On ne peut donc que se féliciter que la Cour de cassation soit revenue à une solution plus conforme aux droits du majeur en curatelle (Civ. 1re, 23 févr. 2011, n° 09-13.867, Bull. civ. I, n° 37 ; Dalloz actualité, 7 mars 2011, obs. I. Gallmeister  ; D. 2011. 1265, note R. Loir ; ibid. 2501, obs. J.-J. Lemouland, D. Noguéro et J.-M. Plazy ; AJ fam. 2011. 215, obs. T. Verheyde ; RTD civ. 2011. 324, obs. J. Hauser ; Dr. fam. 2011. Comm. 58, note I. Maria ; Civ. 2e, 28 févr. 2013, n° 11-19.685, D. 2013. 2196, obs. J.-J. Lemouland, D. Noguéro et J.-M. Plazy ; Dr. fam. 2013, n° 76, obs. I. Maria ; Civ. 1re, 19 mars 2014, n° 12-28.171, Dr. fam. 2014. Comm. 87, obs. I. Maria ; 18 nov. 2014, n° 13-12.448, Dr. fam. 2015. Comm. 21, obs. I. Maria ; LEFP févr. 2015. 3, obs. G. Raoul-Cormeil ; 8 juin 2016, n° 15-19.715, Dalloz actualité, 1er juill. 2016, obs. V. Da Silva ; D. 2016. 1311 ; ibid. 2017. 1490, obs. J.-J. Lemouland et D. Noguéro ; AJ fam. 2016. 390, obs. T. Verheyde ; RTD civ. 2016. 588, obs. J. Hauser ; Dr. fam. 2016. Comm. 88, obs. I. Maria), notamment à propos des soins psychiatriques sans consentement (Civ. 1re, 16 mars 2016, préc.).
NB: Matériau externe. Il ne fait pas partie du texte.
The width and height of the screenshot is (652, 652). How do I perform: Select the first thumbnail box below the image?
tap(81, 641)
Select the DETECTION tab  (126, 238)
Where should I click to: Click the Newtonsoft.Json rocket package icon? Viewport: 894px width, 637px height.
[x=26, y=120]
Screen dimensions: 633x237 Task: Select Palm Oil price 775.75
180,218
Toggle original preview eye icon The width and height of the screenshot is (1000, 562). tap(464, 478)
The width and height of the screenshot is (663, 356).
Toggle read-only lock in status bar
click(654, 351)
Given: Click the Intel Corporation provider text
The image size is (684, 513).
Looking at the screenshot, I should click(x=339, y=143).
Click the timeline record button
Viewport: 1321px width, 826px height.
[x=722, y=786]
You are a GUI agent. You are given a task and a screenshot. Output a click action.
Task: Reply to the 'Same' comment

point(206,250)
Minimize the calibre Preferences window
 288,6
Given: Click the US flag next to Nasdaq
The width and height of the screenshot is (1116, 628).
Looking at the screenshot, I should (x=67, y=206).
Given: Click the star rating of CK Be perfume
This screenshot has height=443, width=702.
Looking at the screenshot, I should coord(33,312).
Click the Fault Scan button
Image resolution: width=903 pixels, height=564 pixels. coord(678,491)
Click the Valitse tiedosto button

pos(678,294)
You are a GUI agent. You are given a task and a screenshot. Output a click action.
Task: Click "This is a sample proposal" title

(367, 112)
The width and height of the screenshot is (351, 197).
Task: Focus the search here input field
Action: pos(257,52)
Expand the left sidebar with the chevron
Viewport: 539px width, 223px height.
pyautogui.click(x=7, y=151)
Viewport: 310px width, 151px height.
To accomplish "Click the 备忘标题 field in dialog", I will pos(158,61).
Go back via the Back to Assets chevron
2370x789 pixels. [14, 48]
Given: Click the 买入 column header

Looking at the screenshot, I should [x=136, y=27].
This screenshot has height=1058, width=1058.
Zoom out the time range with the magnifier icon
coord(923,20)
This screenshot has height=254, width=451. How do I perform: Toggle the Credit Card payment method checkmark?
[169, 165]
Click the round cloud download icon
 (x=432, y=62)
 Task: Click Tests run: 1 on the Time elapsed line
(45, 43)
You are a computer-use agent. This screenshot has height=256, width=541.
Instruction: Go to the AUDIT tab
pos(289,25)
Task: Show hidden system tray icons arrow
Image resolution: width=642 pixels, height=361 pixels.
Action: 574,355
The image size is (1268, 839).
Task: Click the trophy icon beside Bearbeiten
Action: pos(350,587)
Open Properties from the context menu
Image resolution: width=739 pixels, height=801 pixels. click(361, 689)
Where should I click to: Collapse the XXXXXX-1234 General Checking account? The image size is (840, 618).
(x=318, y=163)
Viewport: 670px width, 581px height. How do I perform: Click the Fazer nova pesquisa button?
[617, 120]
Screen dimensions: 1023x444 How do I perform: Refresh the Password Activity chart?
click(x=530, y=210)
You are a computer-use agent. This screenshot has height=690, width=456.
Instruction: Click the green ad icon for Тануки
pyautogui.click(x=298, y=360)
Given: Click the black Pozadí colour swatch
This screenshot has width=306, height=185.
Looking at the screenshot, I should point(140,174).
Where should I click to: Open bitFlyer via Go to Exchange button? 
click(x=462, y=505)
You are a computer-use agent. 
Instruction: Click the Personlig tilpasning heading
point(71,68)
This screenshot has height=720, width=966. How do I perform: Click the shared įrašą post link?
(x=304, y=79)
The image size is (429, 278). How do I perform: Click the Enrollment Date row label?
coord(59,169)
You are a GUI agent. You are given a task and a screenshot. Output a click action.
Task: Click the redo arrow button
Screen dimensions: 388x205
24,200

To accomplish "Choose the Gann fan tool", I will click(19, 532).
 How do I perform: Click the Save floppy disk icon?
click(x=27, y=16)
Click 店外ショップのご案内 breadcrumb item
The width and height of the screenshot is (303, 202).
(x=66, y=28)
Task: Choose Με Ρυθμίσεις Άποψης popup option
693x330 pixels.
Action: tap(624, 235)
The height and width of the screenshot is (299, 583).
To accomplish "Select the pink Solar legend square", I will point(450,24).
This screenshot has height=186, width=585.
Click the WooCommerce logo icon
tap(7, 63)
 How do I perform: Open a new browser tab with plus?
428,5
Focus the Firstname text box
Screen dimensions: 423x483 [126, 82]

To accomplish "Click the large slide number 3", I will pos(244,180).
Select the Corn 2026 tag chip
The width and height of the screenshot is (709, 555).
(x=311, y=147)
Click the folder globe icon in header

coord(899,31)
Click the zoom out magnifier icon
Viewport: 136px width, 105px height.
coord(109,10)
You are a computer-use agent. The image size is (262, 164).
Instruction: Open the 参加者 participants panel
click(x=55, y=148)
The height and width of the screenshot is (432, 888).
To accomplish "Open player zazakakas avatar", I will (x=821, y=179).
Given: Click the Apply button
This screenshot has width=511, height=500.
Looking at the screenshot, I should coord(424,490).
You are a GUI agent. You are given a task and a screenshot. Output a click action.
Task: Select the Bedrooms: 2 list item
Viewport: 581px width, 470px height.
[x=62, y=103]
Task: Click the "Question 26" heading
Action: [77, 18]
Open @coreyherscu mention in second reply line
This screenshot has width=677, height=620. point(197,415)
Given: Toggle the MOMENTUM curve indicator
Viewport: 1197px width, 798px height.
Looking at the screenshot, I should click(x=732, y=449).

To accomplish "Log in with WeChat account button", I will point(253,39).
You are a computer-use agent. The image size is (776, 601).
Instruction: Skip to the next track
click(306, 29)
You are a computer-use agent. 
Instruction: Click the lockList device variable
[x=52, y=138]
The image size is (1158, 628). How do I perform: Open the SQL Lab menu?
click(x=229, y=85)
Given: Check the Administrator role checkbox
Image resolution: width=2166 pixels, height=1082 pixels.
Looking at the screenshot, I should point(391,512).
Reste à souhaiter que la pratique judiciaire s’empare de ces exigences procédurales. La protection des droits et libertés du majeur protégé mais, aussi, de celle de son intégrité et d’autrui sont à ce prix. Il convient donc d’éviter que les procédures de soins contraints soient annulées pour défaut de convocation du tuteur ou du curateur.